I am writing data from my spark-dataframe into ES. i did print the schema and the total count of records and it seems all ok until the dump gets started. Job runs successfully and no issue /error raised in spark job but the index doesn't have the supposed amount of data it should have.
i have 1800k records needs to dump and sometimes it dumps only 500k , sometimes 800k etc.
Here is main section of code.

spark = SparkSession \
        .builder \
        .appName("Python Spark SQL Hive integration example") \
        .config("spark.sql.warehouse.dir", warehouse_location) \
        .config('spark.yarn.executor.memoryOverhead', '4096') \
        .enableHiveSupport() \
        .getOrCreate()

    final_df = spark.read.load("/trans/MergedFinal_stage_p1", multiline="false", format="json")

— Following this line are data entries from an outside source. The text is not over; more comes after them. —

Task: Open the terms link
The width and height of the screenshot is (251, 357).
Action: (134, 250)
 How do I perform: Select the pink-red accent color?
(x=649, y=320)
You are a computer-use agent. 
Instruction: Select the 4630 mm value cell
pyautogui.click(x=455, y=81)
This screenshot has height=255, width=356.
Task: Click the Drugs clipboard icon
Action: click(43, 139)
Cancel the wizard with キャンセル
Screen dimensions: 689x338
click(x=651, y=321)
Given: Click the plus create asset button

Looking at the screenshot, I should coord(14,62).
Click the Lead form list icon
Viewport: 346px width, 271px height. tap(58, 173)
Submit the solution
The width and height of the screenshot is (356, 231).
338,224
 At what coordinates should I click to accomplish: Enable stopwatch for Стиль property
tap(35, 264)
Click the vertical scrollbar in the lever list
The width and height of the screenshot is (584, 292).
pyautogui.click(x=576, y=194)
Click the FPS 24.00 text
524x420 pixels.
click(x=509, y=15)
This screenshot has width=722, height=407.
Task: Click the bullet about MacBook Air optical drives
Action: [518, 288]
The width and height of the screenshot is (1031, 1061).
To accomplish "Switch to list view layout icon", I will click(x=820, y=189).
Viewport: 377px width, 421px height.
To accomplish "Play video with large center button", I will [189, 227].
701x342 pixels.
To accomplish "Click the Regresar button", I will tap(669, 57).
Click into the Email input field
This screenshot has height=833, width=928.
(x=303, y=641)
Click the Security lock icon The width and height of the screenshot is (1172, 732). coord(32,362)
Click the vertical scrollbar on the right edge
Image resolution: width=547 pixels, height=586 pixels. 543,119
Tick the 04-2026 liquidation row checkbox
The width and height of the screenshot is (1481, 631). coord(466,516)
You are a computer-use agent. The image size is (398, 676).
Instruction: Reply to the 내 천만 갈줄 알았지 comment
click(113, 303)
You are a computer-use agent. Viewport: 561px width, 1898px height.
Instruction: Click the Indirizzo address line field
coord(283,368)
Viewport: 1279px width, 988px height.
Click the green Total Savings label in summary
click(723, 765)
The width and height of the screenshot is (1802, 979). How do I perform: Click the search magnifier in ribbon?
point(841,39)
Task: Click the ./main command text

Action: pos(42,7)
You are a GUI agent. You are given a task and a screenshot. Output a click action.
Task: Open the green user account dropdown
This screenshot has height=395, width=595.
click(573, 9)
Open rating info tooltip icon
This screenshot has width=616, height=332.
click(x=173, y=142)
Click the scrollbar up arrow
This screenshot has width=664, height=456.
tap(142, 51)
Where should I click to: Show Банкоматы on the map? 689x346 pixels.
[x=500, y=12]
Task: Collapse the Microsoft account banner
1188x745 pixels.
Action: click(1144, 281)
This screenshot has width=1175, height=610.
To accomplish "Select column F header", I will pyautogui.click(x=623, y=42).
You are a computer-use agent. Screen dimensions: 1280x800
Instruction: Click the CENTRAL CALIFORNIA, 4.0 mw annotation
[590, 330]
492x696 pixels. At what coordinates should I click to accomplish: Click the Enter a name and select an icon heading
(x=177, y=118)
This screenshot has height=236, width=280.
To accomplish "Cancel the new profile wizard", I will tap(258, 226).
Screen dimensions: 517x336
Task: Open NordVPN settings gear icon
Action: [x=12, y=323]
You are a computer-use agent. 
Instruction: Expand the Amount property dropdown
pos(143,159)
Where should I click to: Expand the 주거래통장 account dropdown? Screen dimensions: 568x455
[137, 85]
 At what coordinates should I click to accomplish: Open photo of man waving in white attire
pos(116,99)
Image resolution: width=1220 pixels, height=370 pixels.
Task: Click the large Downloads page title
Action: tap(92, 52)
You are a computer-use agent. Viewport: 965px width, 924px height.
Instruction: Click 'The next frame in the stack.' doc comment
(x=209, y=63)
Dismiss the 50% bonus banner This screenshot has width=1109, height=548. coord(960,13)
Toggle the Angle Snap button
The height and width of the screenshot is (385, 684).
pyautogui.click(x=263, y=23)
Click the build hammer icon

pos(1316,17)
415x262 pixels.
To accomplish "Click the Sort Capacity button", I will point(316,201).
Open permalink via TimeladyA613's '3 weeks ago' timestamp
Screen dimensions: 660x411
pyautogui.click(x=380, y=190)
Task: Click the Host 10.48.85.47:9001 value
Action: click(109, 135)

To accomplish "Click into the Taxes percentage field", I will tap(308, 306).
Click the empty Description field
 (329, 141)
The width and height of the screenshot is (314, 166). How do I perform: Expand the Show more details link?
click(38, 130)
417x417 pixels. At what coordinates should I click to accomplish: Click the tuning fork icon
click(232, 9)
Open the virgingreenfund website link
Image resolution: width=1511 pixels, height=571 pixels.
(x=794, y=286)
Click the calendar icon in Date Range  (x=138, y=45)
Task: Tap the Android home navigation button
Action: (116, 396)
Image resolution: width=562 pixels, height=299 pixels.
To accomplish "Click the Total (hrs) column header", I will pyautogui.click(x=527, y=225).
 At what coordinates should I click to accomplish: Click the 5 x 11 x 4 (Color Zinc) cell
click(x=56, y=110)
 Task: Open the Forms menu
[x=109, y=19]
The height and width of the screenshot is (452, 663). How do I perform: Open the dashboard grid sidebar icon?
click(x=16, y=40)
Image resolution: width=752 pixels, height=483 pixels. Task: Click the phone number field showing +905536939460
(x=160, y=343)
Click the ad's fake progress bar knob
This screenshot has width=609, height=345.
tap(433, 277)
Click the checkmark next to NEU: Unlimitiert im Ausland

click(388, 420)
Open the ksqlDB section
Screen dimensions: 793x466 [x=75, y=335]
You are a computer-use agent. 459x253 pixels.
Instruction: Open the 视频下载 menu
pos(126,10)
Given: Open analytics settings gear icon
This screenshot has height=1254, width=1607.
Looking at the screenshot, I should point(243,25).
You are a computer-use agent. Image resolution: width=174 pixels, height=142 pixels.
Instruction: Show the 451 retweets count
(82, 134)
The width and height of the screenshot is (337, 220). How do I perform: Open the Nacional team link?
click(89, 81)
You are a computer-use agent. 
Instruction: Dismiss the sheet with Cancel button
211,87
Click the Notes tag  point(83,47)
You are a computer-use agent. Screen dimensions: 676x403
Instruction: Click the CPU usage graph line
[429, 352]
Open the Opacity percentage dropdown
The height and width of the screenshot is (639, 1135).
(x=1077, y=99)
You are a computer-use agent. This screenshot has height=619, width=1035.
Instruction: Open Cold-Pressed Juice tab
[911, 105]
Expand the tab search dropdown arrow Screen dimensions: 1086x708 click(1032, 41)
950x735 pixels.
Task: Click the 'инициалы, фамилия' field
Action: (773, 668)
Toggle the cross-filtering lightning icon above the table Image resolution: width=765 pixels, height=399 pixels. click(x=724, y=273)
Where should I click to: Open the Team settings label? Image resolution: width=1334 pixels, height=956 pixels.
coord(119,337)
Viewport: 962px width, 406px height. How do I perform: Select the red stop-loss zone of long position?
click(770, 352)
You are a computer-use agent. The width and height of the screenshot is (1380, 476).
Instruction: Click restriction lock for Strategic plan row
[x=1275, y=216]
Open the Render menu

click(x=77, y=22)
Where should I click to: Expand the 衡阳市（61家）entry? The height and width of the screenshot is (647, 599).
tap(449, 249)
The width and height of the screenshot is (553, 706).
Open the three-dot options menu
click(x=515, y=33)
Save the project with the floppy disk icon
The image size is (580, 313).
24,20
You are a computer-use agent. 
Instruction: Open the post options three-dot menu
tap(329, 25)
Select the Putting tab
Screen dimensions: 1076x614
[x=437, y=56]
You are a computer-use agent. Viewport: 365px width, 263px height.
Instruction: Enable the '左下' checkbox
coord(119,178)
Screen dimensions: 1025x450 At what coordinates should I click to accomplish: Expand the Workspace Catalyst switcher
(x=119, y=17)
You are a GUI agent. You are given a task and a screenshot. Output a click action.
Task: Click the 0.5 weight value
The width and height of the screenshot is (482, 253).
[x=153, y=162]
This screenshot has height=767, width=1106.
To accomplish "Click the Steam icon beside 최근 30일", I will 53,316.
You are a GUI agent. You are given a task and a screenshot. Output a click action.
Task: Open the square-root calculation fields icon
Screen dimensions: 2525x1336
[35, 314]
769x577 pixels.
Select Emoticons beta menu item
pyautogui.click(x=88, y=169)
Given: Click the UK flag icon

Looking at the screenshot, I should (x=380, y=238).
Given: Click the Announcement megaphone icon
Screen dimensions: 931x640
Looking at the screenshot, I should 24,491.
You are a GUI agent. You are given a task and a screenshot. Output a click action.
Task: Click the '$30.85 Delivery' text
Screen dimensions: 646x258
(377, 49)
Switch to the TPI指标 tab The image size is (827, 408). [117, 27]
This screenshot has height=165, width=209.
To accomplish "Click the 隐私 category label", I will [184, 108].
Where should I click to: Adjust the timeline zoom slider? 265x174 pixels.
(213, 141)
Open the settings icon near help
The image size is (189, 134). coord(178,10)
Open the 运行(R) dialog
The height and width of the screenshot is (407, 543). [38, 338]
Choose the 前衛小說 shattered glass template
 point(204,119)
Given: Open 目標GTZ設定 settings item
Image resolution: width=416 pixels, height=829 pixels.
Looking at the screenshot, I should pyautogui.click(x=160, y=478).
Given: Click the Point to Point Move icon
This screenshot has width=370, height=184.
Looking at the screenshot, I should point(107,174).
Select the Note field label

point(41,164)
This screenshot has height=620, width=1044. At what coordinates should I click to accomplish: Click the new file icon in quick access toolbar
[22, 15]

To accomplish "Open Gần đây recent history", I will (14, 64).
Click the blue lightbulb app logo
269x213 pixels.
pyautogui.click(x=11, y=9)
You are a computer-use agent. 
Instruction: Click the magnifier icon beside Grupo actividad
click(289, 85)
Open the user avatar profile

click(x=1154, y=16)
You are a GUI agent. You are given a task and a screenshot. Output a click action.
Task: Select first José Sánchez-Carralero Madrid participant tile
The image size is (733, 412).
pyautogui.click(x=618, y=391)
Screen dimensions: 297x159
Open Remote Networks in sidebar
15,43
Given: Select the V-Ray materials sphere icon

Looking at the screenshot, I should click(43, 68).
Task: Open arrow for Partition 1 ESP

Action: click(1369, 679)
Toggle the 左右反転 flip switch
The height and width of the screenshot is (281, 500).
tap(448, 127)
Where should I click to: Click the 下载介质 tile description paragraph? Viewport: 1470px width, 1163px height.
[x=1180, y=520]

print(final_df.count()) # It is perfectly ok
final_df.printSchema() # Schema is also ok

## Issue when data gets write in DB ##
final_df.write.mode("ignore").format(
       'org.elasticsearch.spark.sql'
    ).option(
       'es.nodes', ES_Nodes
    ).option(
       'es.port', ES_PORT
    ).option(
       'es.resource', ES_RESOURCE,
    ).save()

My resources are also ok.

Command to run spark job.

time spark-submit --class org.apache.spark.examples.SparkPi --jars elasticsearch-spark-30_2.12-7.14.1.jar --master yarn --deploy-mode cluster --driver-memory 6g --executor-memory 3g --num-executors 16 --executor-cores 2 main_es.py

I'm wondering if the problem is .mode("ignore"). The implementation of that in es-spark might be a little unintuitive. If the mode is "ignore" and es-spark finds that either the index exists or there is data in the index, it will not write any data. I haven't tried this on large amounts of data yet, but I'm wondering if that check gets called more than once (maybe an executor restarts?) and on subsequent calls does nothing because the index exists. Here is the relevant code: elasticsearch-hadoop/DefaultSource.scala at v7.14.1 · elastic/elasticsearch-hadoop · GitHub. You could try using mode "append" instead.

This topic was automatically closed 28 days after the last reply. New replies are no longer allowed.